Pixel coordinate grounding data:
◇ ◇ ◇ ◇ ◇ ◇ ◇

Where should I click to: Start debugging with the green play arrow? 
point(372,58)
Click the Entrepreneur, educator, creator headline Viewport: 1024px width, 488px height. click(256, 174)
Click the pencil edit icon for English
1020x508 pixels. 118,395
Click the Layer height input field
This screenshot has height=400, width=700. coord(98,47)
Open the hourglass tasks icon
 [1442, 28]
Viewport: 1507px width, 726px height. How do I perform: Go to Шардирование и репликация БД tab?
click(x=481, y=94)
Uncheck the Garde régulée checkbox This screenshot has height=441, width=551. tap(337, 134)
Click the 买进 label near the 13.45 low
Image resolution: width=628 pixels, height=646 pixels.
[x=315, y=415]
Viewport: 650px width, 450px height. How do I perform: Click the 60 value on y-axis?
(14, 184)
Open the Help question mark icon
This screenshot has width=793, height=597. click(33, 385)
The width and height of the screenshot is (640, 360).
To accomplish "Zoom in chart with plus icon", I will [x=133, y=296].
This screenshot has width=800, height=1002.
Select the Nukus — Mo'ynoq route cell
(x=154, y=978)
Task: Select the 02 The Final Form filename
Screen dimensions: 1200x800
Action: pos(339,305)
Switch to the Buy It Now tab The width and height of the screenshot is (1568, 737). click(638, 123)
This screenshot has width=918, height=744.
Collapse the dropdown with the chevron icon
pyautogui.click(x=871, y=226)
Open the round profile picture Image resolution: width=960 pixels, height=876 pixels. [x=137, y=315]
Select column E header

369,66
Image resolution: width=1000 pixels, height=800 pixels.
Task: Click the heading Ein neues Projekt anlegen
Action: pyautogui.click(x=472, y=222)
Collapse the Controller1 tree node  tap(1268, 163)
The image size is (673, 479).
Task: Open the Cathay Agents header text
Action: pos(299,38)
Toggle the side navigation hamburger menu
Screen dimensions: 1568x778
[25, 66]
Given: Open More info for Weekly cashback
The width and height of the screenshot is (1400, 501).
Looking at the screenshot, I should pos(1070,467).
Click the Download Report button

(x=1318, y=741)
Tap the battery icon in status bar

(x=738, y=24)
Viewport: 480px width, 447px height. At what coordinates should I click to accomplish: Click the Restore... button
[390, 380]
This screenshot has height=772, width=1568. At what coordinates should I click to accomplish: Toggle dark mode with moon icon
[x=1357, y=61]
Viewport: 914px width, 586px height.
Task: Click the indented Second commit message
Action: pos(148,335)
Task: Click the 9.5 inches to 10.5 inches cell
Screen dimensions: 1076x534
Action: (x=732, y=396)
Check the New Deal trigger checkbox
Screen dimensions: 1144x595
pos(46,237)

◇ ◇ ◇ ◇ ◇ ◇ ◇

- **What you have to do**
The lines from the one holding "Check the New Deal trigger checkbox" to the last line of the entries, both included: retype them exactly and give nothing else.

- **Result of this task**
Check the New Deal trigger checkbox
Screen dimensions: 1144x595
pos(46,237)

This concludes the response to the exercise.